READING TEXT ::
[BEGIN]

# Little Elk / Big Elk



## Josh (Oct 27, 2008)

I'll be on Little elk tomorrow night and Big Elk saturday morning. Can any one recommend flies for that area? Has anyone been up there lately, any luck?


----------



## Packfish (Oct 30, 2007)

Idaho ?


----------



## Josh (Oct 27, 2008)

Nope, its in the Uintas


----------



## campfire (Sep 9, 2007)

I have not been up there this year but from past experience any typical Uinta fly will work: renegade, mosquito, royal wolf, stimulator, black ant,caddis emerger, or a red serendipity. Last fall during the muzzeloader hunt I stopped at Little Elk lake and it looked dead (no fish rising) where as on the same day Big Elk was boiling. I was disappointed I didn't have a pole with me. For whatever it is worth. Give us a report when you get back. And while your are at it, if you find a better way to get to Big Elk than scrambling up the dam, let me know.


----------



## Josh (Oct 27, 2008)

[END]

DATA SUPPLIED ::
[BEGIN]

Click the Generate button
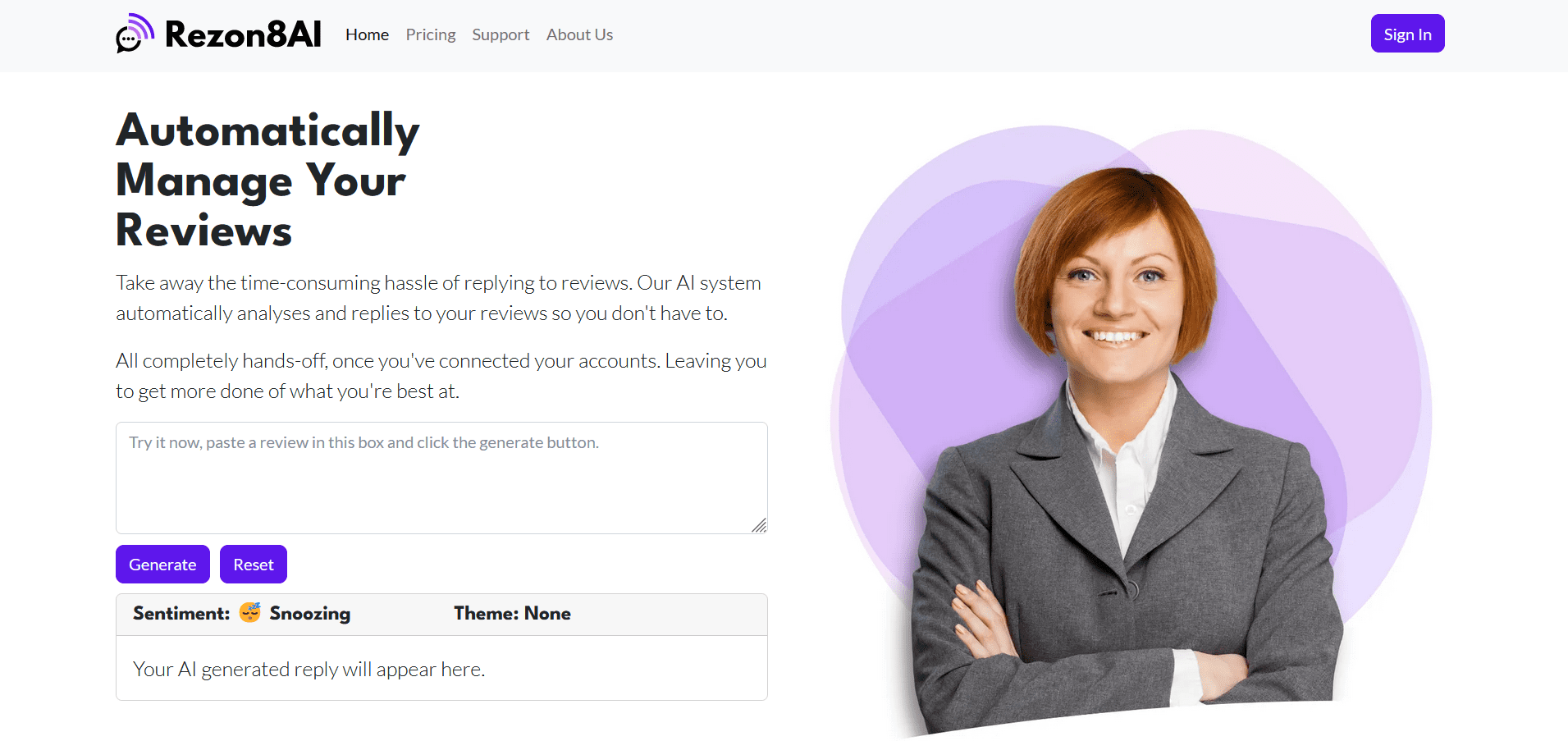 162,565
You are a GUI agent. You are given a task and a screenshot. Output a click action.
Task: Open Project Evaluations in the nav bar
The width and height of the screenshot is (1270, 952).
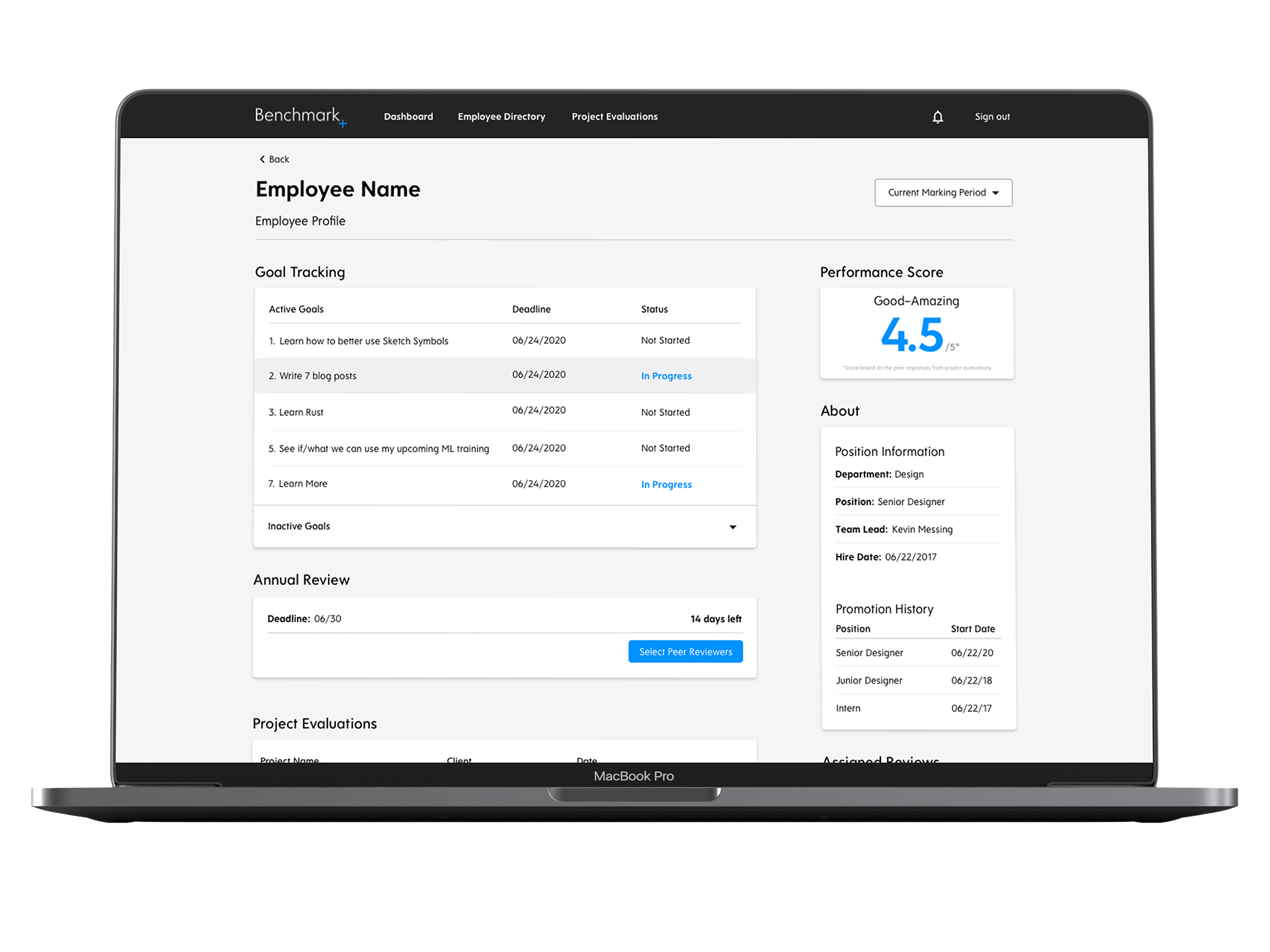614,116
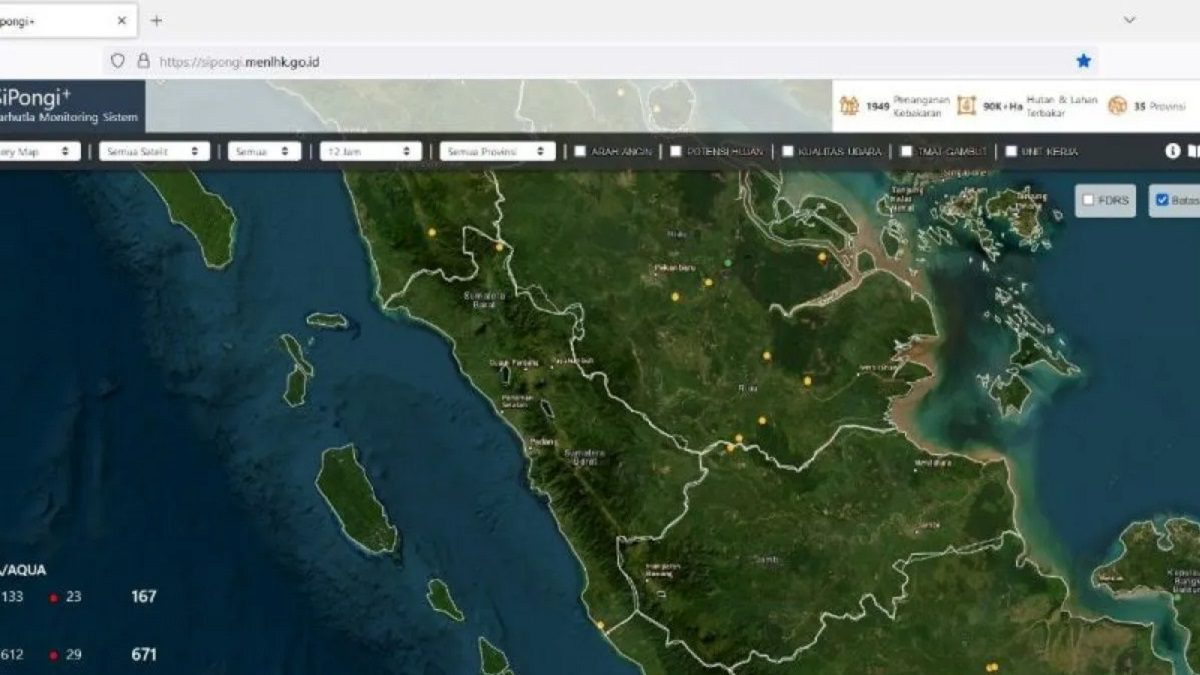Expand the Semua Satelit dropdown
Image resolution: width=1200 pixels, height=675 pixels.
154,151
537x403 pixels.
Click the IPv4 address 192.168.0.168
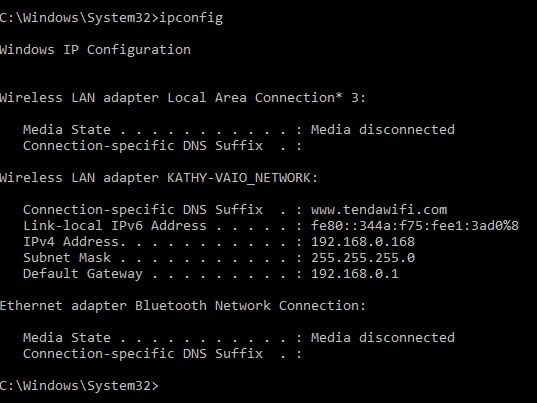tap(363, 242)
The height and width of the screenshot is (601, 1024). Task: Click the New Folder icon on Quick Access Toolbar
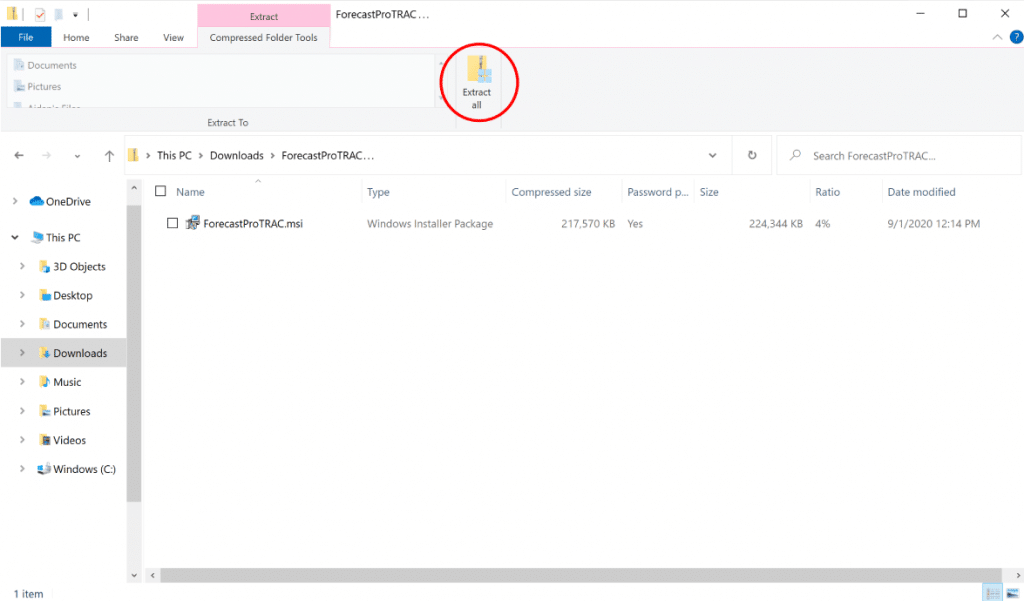point(60,15)
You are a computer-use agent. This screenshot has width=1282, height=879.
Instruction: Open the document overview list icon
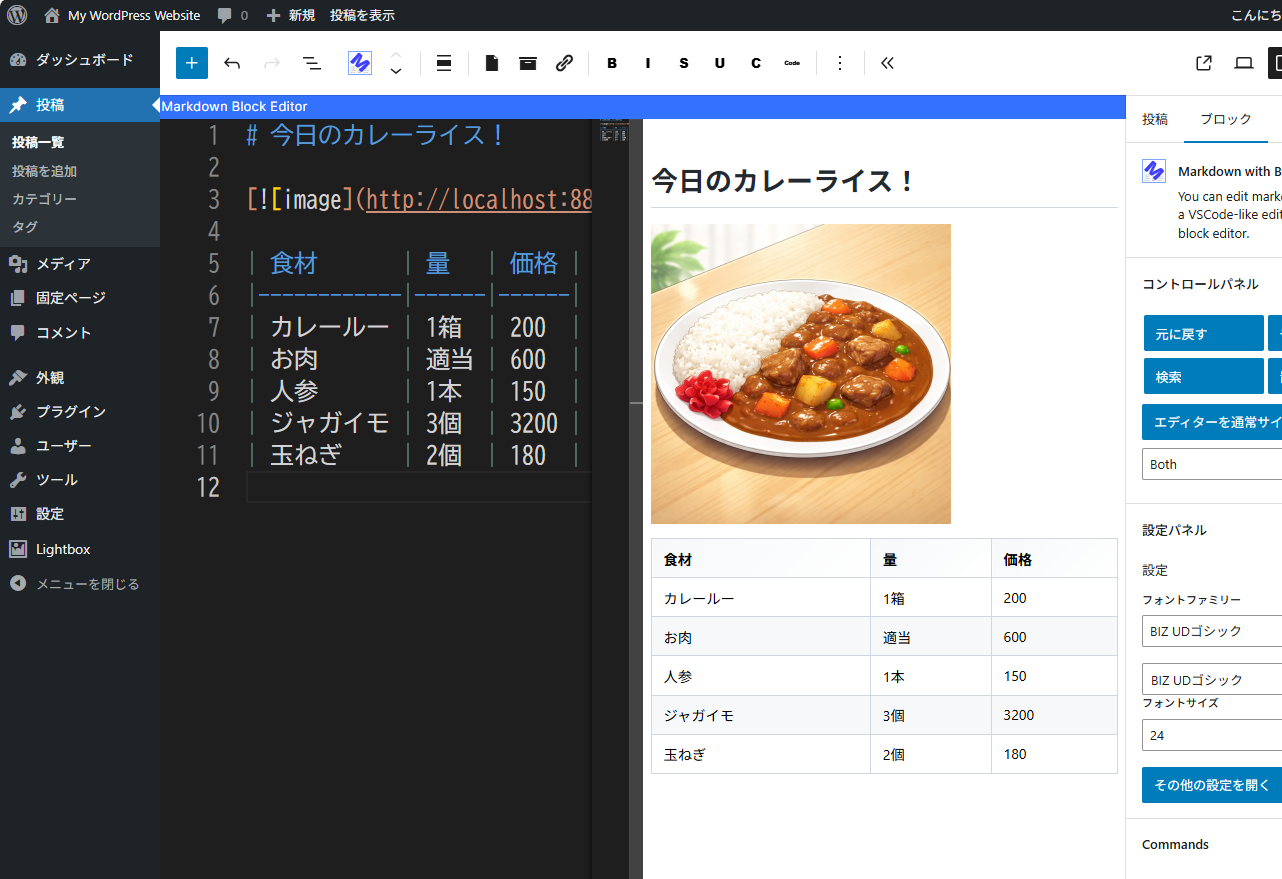coord(312,63)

[END]

GIVEN TASK A ::
Answer these questions about the Little Elk / Big Elk thread:
(i) When does Josh plan to be at Big Elk?
(ii) Where are the lakes, according to Josh?
(iii) What was Big Elk like on the day campfire found Little Elk lake looking dead?
GIVEN TASK B ::
Repeat the passage of the Little Elk / Big Elk thread between "I'll be on Little" and "(Oct 30, 2007)", inclusive.

EXERCISE SOLUTION A ::
(i) Saturday morning.
(ii) In the Uintas.
(iii) It was boiling.

EXERCISE SOLUTION B ::
I'll be on Little elk tomorrow night and Big Elk saturday morning. Can any one recommend flies for that area? Has anyone been up there lately, any luck?


----------



## Packfish (Oct 30, 2007)